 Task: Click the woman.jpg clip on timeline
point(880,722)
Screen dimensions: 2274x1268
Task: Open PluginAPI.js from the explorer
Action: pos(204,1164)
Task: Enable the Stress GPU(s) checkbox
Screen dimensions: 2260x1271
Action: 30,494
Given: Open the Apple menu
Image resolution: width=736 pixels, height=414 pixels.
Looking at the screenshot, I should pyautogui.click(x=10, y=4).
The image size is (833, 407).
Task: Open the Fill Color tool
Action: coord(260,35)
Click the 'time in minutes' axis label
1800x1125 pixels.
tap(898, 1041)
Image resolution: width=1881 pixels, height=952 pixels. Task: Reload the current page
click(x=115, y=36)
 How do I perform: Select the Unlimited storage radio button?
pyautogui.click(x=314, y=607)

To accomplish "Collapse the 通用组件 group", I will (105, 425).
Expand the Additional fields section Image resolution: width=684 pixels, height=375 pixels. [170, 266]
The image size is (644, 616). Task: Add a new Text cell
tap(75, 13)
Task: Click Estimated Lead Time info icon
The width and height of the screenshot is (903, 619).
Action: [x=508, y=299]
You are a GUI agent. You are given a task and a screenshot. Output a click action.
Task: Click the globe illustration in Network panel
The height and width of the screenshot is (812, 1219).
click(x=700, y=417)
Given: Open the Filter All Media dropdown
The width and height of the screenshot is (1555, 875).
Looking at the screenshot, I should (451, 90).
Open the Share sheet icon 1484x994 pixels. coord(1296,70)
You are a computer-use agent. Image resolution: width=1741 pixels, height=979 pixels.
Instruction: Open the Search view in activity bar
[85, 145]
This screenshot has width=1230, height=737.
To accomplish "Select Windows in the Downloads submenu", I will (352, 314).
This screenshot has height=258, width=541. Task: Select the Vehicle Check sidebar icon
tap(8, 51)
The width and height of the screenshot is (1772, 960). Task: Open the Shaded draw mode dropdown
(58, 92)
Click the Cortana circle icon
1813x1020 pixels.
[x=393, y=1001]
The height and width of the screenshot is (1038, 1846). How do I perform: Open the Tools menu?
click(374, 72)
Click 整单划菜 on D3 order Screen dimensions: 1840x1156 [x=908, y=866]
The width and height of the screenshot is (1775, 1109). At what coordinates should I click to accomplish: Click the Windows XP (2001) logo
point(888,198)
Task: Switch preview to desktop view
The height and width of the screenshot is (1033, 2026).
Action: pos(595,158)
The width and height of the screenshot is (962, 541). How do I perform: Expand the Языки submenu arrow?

_What to produce:_
Copy each line of the entries in which the string "Expand" is found.

_The completed task:_
Expand the Additional fields section Image resolution: width=684 pixels, height=375 pixels. [170, 266]
The width and height of the screenshot is (962, 541). How do I perform: Expand the Языки submenu arrow?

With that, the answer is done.